-- Begin --
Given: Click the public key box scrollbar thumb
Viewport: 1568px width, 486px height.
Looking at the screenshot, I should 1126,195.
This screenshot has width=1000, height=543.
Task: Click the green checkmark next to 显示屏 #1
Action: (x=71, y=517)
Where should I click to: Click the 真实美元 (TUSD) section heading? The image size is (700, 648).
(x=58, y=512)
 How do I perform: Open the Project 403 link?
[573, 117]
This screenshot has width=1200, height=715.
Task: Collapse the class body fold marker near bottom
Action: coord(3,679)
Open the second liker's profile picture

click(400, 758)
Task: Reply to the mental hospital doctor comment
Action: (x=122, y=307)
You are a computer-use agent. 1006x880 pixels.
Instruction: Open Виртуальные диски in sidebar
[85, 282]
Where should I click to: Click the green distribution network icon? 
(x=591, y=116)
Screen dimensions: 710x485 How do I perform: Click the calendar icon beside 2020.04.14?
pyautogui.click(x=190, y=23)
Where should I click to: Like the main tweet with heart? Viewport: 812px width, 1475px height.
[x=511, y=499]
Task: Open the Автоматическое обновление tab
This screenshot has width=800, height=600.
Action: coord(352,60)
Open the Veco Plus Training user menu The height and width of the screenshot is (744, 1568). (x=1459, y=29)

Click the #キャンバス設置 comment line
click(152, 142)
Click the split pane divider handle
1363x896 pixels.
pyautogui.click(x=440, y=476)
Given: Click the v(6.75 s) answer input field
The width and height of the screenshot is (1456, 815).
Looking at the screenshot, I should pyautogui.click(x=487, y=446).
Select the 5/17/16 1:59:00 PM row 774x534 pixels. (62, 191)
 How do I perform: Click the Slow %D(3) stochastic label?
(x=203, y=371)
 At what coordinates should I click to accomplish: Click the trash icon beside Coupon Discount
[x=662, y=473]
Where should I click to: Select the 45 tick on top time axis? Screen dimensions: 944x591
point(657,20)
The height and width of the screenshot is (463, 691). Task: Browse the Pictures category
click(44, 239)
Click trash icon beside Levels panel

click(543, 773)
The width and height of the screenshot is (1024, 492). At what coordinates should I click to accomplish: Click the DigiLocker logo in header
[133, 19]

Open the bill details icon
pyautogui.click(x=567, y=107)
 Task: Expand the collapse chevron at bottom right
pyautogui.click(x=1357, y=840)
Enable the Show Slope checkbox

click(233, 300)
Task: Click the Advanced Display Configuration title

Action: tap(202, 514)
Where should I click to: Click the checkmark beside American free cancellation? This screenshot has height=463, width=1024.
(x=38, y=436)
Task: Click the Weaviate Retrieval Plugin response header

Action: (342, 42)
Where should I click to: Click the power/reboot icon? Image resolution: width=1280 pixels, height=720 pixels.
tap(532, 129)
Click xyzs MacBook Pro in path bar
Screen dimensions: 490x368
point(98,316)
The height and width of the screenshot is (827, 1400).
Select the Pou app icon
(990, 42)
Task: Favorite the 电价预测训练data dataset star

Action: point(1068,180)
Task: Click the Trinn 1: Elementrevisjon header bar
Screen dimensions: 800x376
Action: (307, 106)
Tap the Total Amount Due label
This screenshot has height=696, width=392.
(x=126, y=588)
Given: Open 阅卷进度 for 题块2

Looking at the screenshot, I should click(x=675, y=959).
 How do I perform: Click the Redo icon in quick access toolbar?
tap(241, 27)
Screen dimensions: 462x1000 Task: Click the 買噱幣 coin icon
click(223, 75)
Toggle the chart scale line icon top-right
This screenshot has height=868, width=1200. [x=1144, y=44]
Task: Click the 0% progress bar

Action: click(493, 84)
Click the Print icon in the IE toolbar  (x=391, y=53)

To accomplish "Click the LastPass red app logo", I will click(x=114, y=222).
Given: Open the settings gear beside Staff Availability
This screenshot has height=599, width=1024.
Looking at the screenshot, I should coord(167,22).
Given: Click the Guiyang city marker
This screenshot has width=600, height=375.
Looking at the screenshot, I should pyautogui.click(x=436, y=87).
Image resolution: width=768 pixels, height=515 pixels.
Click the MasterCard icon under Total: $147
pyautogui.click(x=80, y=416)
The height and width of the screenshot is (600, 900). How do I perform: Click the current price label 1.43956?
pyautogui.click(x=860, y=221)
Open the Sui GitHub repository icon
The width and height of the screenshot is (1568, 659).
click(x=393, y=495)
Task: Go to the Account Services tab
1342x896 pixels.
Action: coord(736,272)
-- End --
WRITTEN TASK »
Please write all of these lines out again, substituting "delete icon" for every "trash icon" and leaving everything else unchanged.

OUTPUT »
Given: Click the public key box scrollbar thumb
Viewport: 1568px width, 486px height.
Looking at the screenshot, I should 1126,195.
This screenshot has width=1000, height=543.
Task: Click the green checkmark next to 显示屏 #1
Action: (x=71, y=517)
Where should I click to: Click the 真实美元 (TUSD) section heading? The image size is (700, 648).
(x=58, y=512)
 How do I perform: Open the Project 403 link?
[573, 117]
This screenshot has width=1200, height=715.
Task: Collapse the class body fold marker near bottom
Action: coord(3,679)
Open the second liker's profile picture

click(400, 758)
Task: Reply to the mental hospital doctor comment
Action: (x=122, y=307)
You are a computer-use agent. 1006x880 pixels.
Instruction: Open Виртуальные диски in sidebar
[85, 282]
Where should I click to: Click the green distribution network icon? 
(x=591, y=116)
Screen dimensions: 710x485 How do I perform: Click the calendar icon beside 2020.04.14?
pyautogui.click(x=190, y=23)
Where should I click to: Like the main tweet with heart? Viewport: 812px width, 1475px height.
[x=511, y=499]
Task: Open the Автоматическое обновление tab
This screenshot has width=800, height=600.
Action: coord(352,60)
Open the Veco Plus Training user menu The height and width of the screenshot is (744, 1568). (x=1459, y=29)

Click the #キャンバス設置 comment line
click(152, 142)
Click the split pane divider handle
1363x896 pixels.
pyautogui.click(x=440, y=476)
Given: Click the v(6.75 s) answer input field
The width and height of the screenshot is (1456, 815).
Looking at the screenshot, I should pyautogui.click(x=487, y=446).
Select the 5/17/16 1:59:00 PM row 774x534 pixels. (62, 191)
 How do I perform: Click the Slow %D(3) stochastic label?
(x=203, y=371)
 At what coordinates should I click to accomplish: Click the delete icon beside Coupon Discount
[x=662, y=473]
Where should I click to: Select the 45 tick on top time axis? Screen dimensions: 944x591
point(657,20)
The height and width of the screenshot is (463, 691). Task: Browse the Pictures category
click(44, 239)
Click delete icon beside Levels panel

click(543, 773)
The width and height of the screenshot is (1024, 492). At what coordinates should I click to accomplish: Click the DigiLocker logo in header
[133, 19]

Open the bill details icon
pyautogui.click(x=567, y=107)
 Task: Expand the collapse chevron at bottom right
pyautogui.click(x=1357, y=840)
Enable the Show Slope checkbox

click(233, 300)
Task: Click the Advanced Display Configuration title

Action: tap(202, 514)
Where should I click to: Click the checkmark beside American free cancellation? This screenshot has height=463, width=1024.
(x=38, y=436)
Task: Click the Weaviate Retrieval Plugin response header

Action: (342, 42)
Where should I click to: Click the power/reboot icon? Image resolution: width=1280 pixels, height=720 pixels.
tap(532, 129)
Click xyzs MacBook Pro in path bar
Screen dimensions: 490x368
point(98,316)
The height and width of the screenshot is (827, 1400).
Select the Pou app icon
(990, 42)
Task: Favorite the 电价预测训练data dataset star

Action: point(1068,180)
Task: Click the Trinn 1: Elementrevisjon header bar
Screen dimensions: 800x376
Action: (307, 106)
Tap the Total Amount Due label
This screenshot has height=696, width=392.
(x=126, y=588)
Given: Open 阅卷进度 for 题块2

Looking at the screenshot, I should click(x=675, y=959).
 How do I perform: Click the Redo icon in quick access toolbar?
tap(241, 27)
Screen dimensions: 462x1000 Task: Click the 買噱幣 coin icon
click(223, 75)
Toggle the chart scale line icon top-right
This screenshot has height=868, width=1200. [x=1144, y=44]
Task: Click the 0% progress bar

Action: click(493, 84)
Click the Print icon in the IE toolbar  (x=391, y=53)

To accomplish "Click the LastPass red app logo", I will click(x=114, y=222).
Given: Open the settings gear beside Staff Availability
This screenshot has height=599, width=1024.
Looking at the screenshot, I should coord(167,22).
Given: Click the Guiyang city marker
This screenshot has width=600, height=375.
Looking at the screenshot, I should pyautogui.click(x=436, y=87).
Image resolution: width=768 pixels, height=515 pixels.
Click the MasterCard icon under Total: $147
pyautogui.click(x=80, y=416)
The height and width of the screenshot is (600, 900). How do I perform: Click the current price label 1.43956?
pyautogui.click(x=860, y=221)
Open the Sui GitHub repository icon
The width and height of the screenshot is (1568, 659).
click(x=393, y=495)
Task: Go to the Account Services tab
1342x896 pixels.
Action: coord(736,272)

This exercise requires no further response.